* Source material *
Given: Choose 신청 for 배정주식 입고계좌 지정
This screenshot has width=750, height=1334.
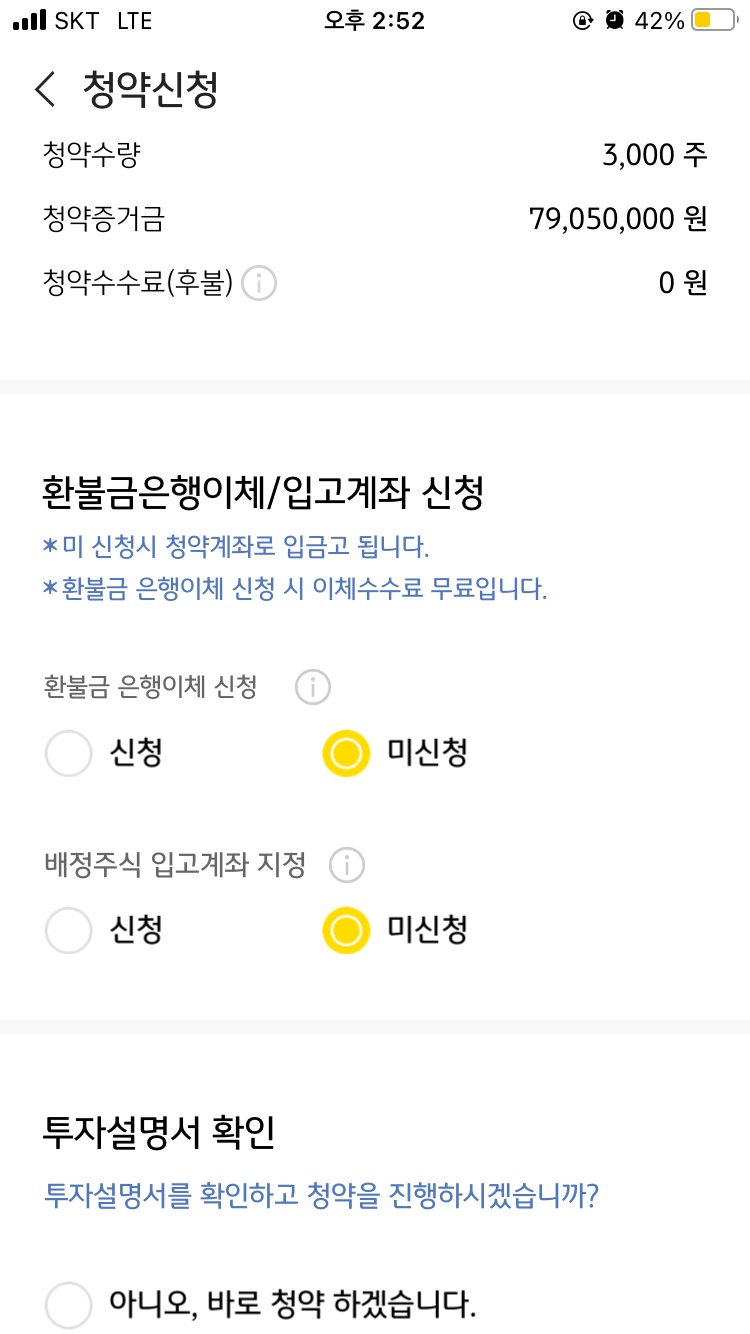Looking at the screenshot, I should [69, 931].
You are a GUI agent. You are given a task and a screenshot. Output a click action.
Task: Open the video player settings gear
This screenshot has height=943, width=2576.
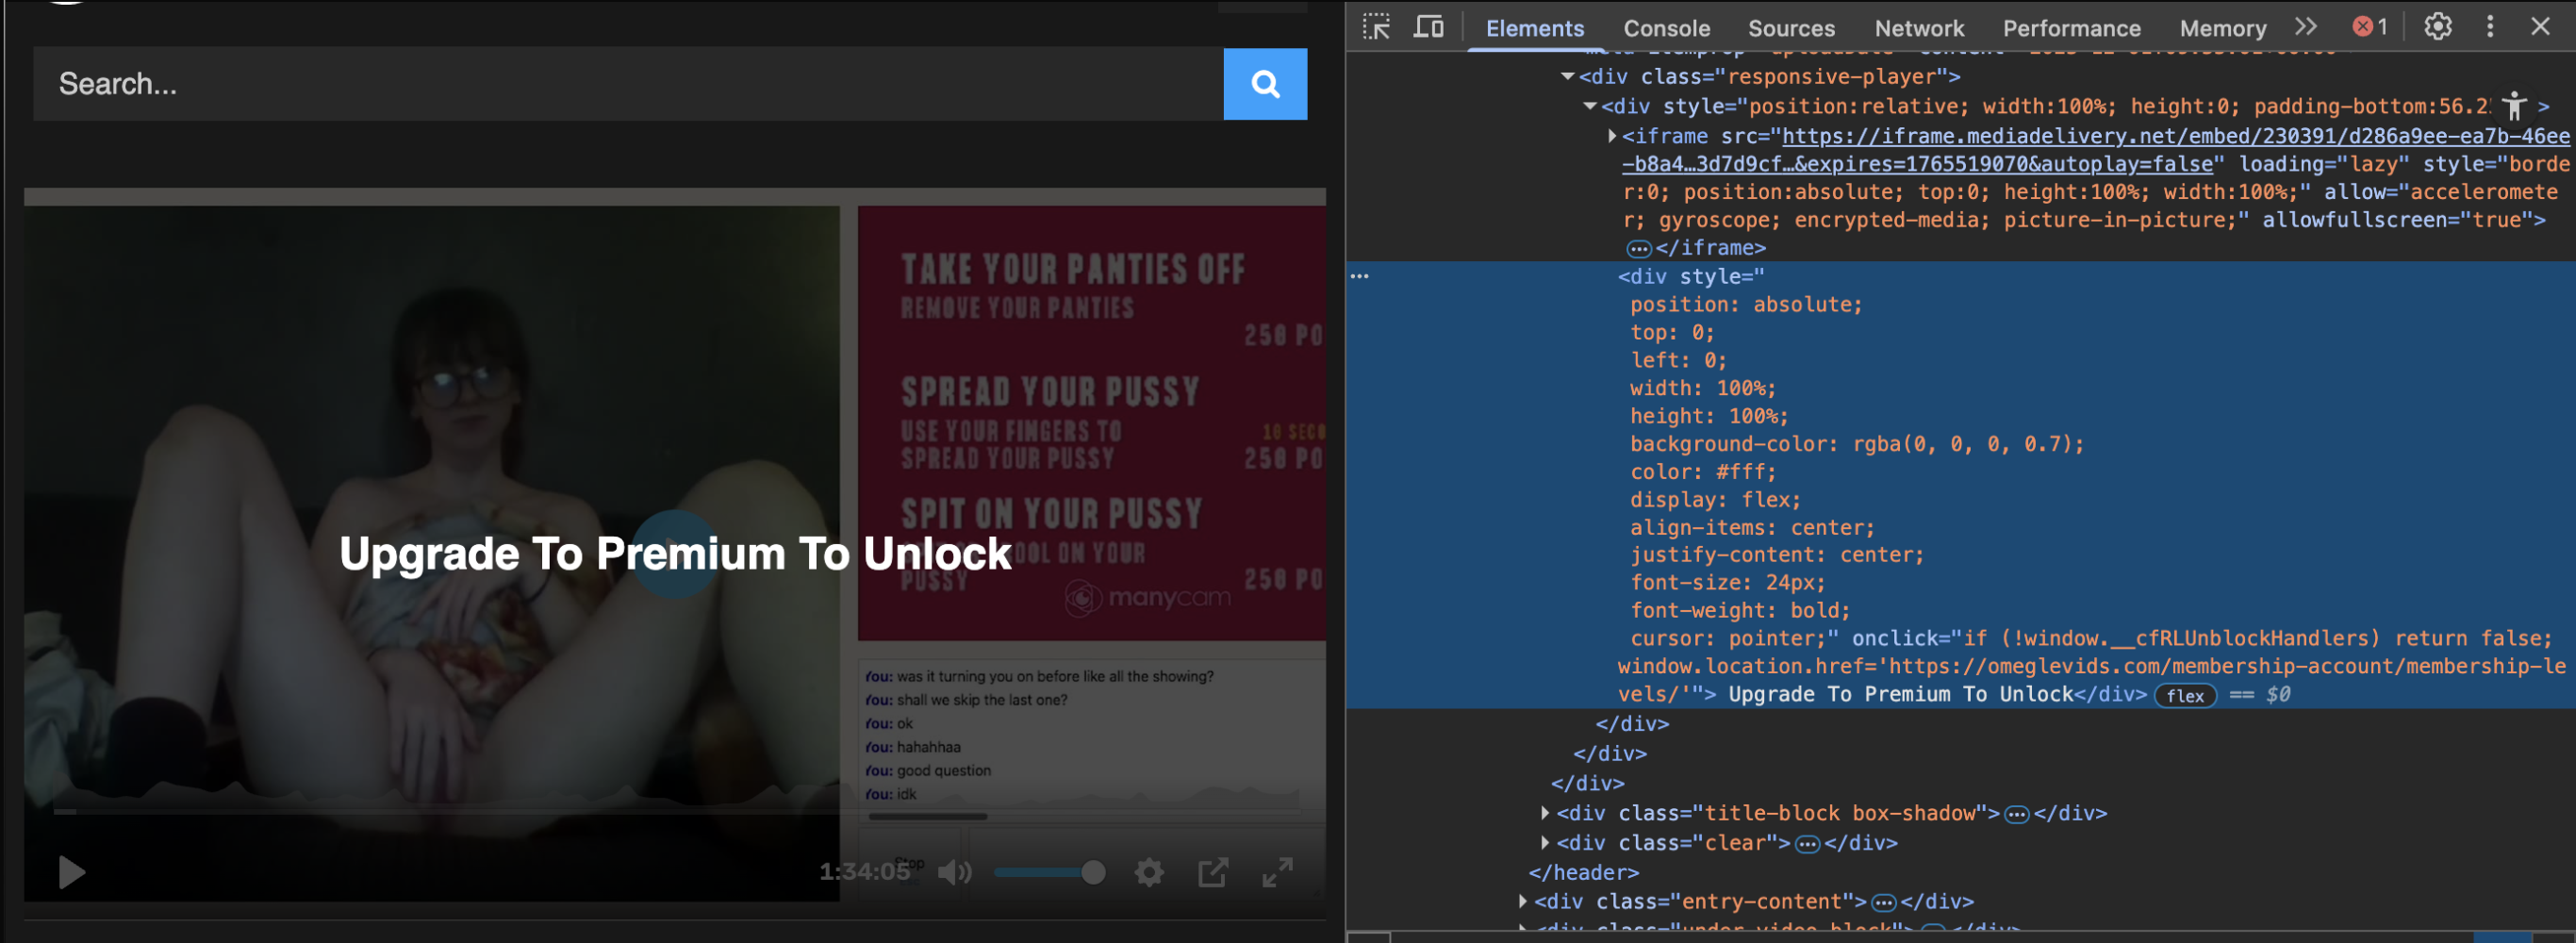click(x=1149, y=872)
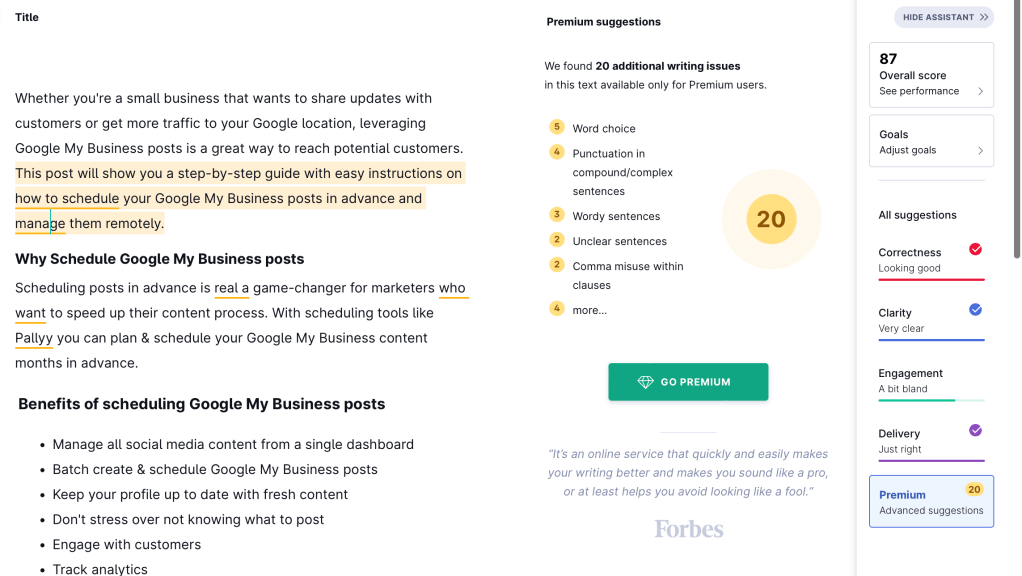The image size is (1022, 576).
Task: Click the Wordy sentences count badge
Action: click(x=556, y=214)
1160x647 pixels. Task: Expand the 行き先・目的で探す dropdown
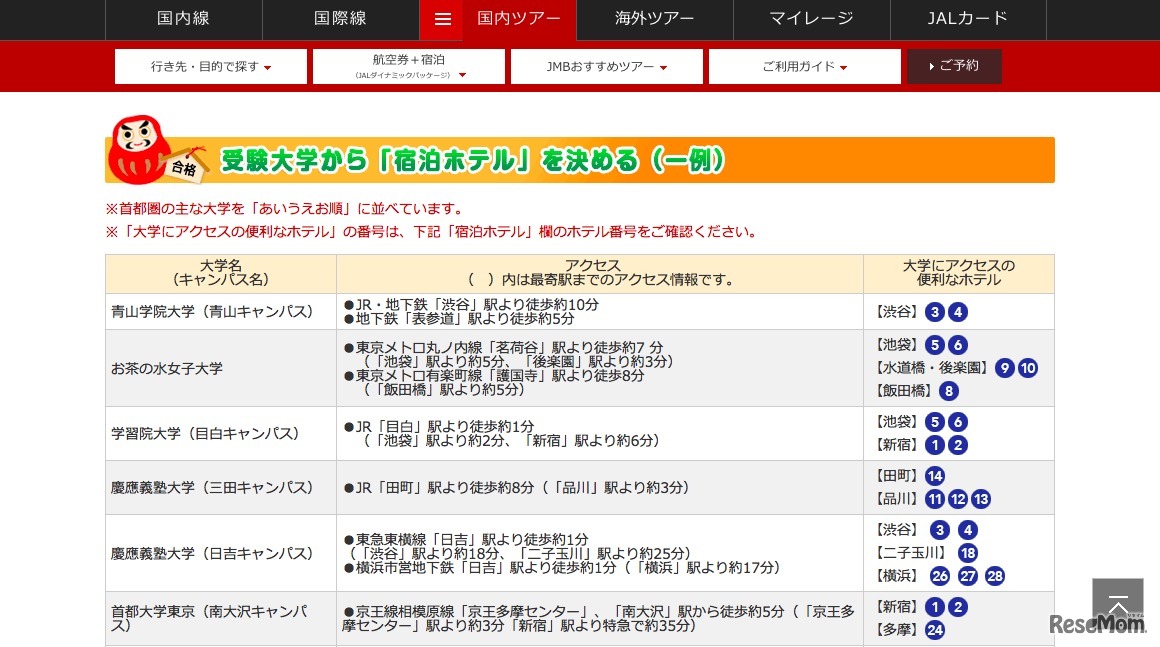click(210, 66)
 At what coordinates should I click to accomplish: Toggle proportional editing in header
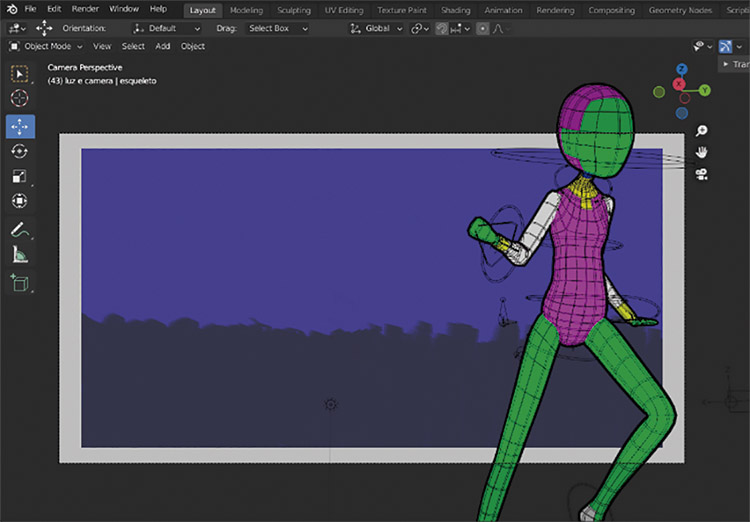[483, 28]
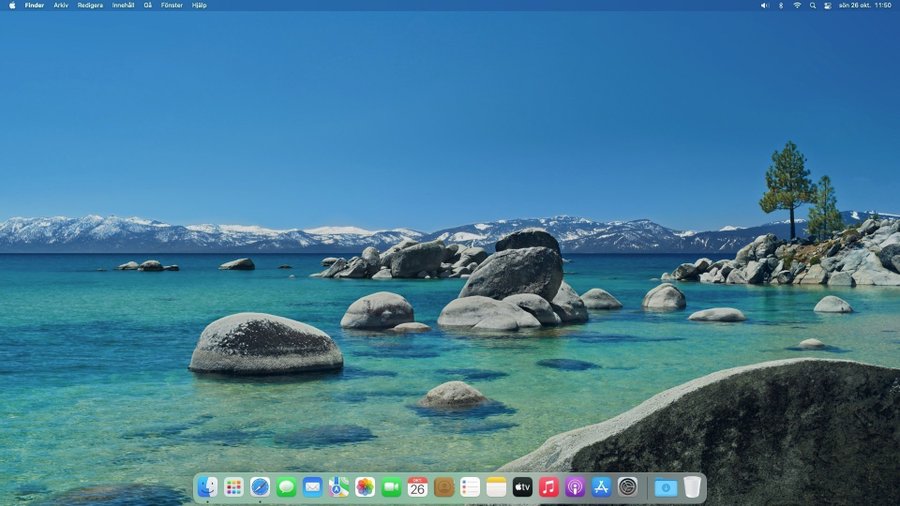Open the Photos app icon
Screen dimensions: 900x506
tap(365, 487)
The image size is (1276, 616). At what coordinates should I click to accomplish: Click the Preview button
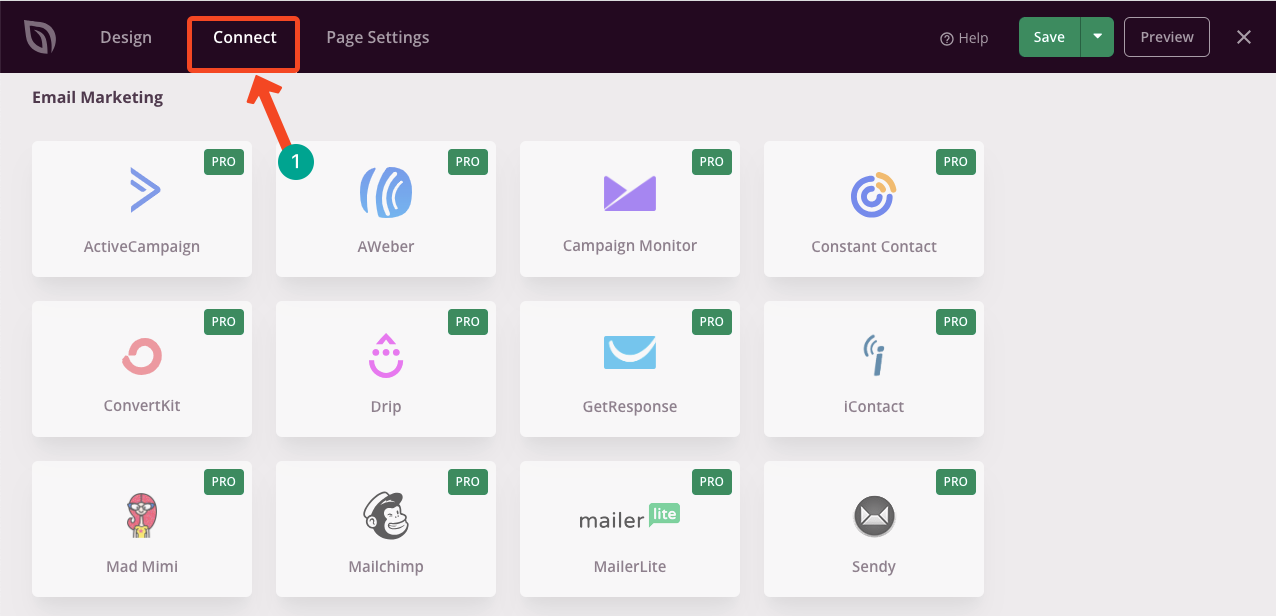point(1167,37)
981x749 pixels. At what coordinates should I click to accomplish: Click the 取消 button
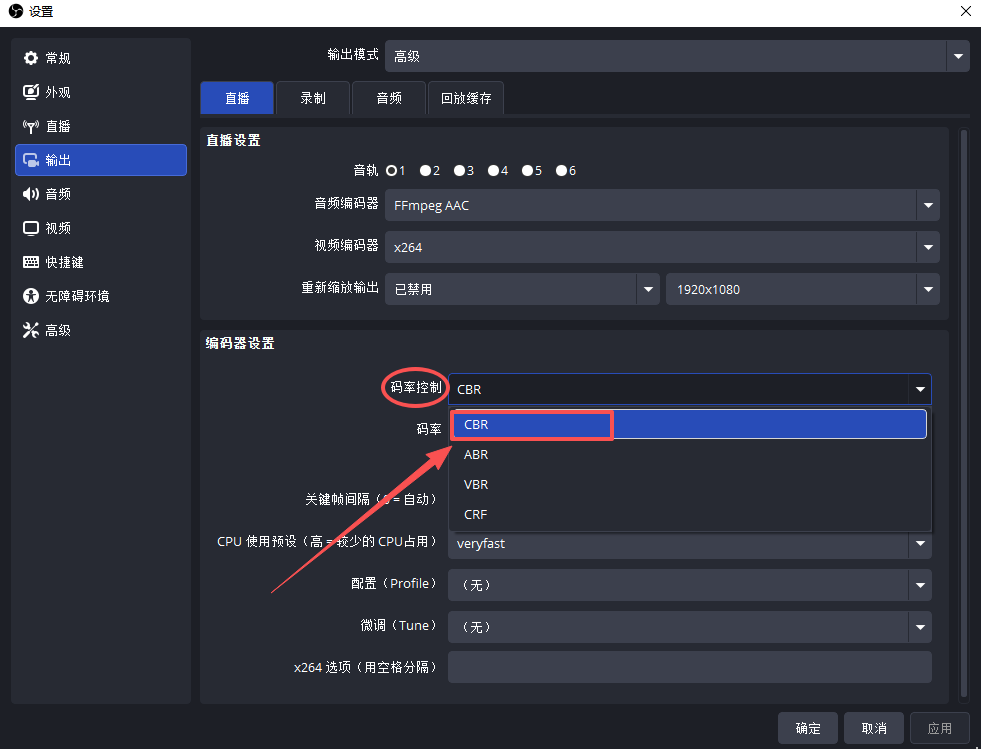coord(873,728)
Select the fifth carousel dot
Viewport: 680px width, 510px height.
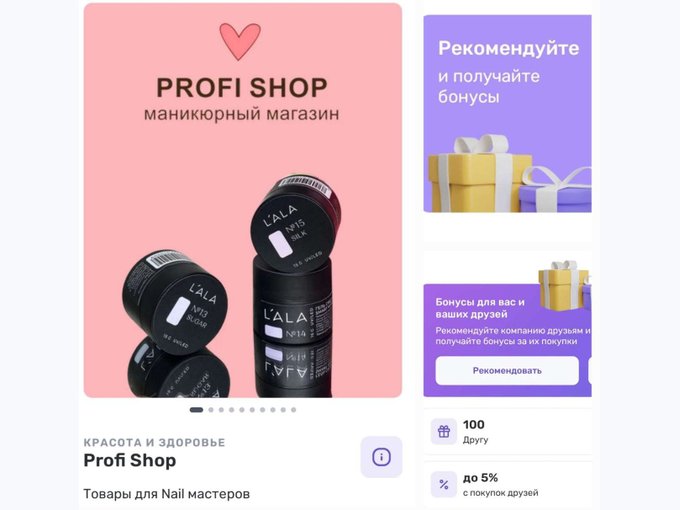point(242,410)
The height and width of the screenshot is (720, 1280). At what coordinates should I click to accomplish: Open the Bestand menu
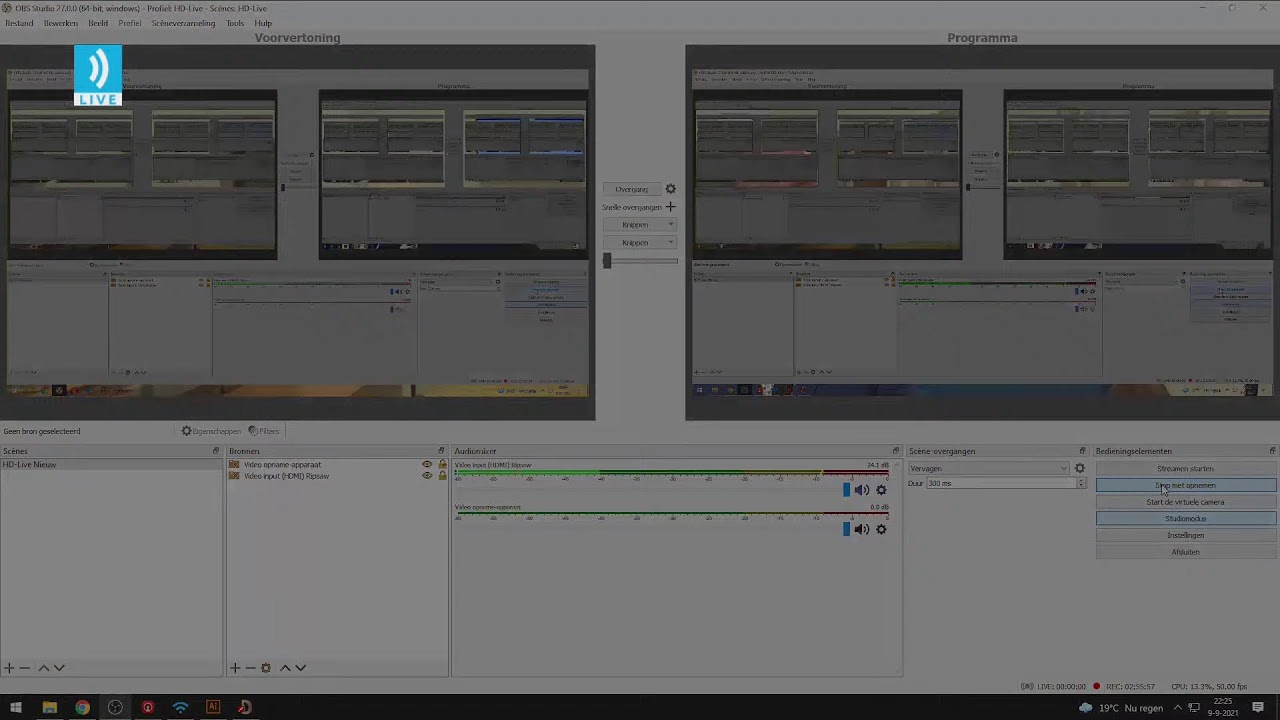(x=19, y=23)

* Exercise brief *
Put every line of the items above into a numbered list, skipping blank lines and leaving out the pictures.

* Result for this exercise *
1. Given: Choose 신청 for 배정주식 입고계좌 지정
2. This screenshot has width=750, height=1334.
3. Looking at the screenshot, I should [69, 931].
4. You are a GUI agent. You are given a task and a screenshot. Output a click action.
5. Task: Open the video player settings gear
6. This screenshot has height=943, width=2576.
7. click(x=1149, y=872)
8. The image size is (1022, 576).
9. Task: Click the Wordy sentences count badge
10. Action: click(x=556, y=214)
11. 1160x647 pixels. Task: Expand the 行き先・目的で探す dropdown
12. click(210, 66)
13.  At what coordinates should I click to accomplish: Toggle proportional editing in header
14. [483, 28]
15. Open the Photos app icon
16. Screen dimensions: 900x506
17. tap(365, 487)
18. The image size is (1276, 616). At what coordinates should I click to accomplish: Click the Preview button
19. point(1167,37)
20. 981x749 pixels. At what coordinates should I click to accomplish: Click the 取消 button
21. coord(873,728)
22. Select the fifth carousel dot
23. Viewport: 680px width, 510px height.
24. point(242,410)
25. The height and width of the screenshot is (720, 1280). At what coordinates should I click to accomplish: Open the Bestand menu
26. (x=19, y=23)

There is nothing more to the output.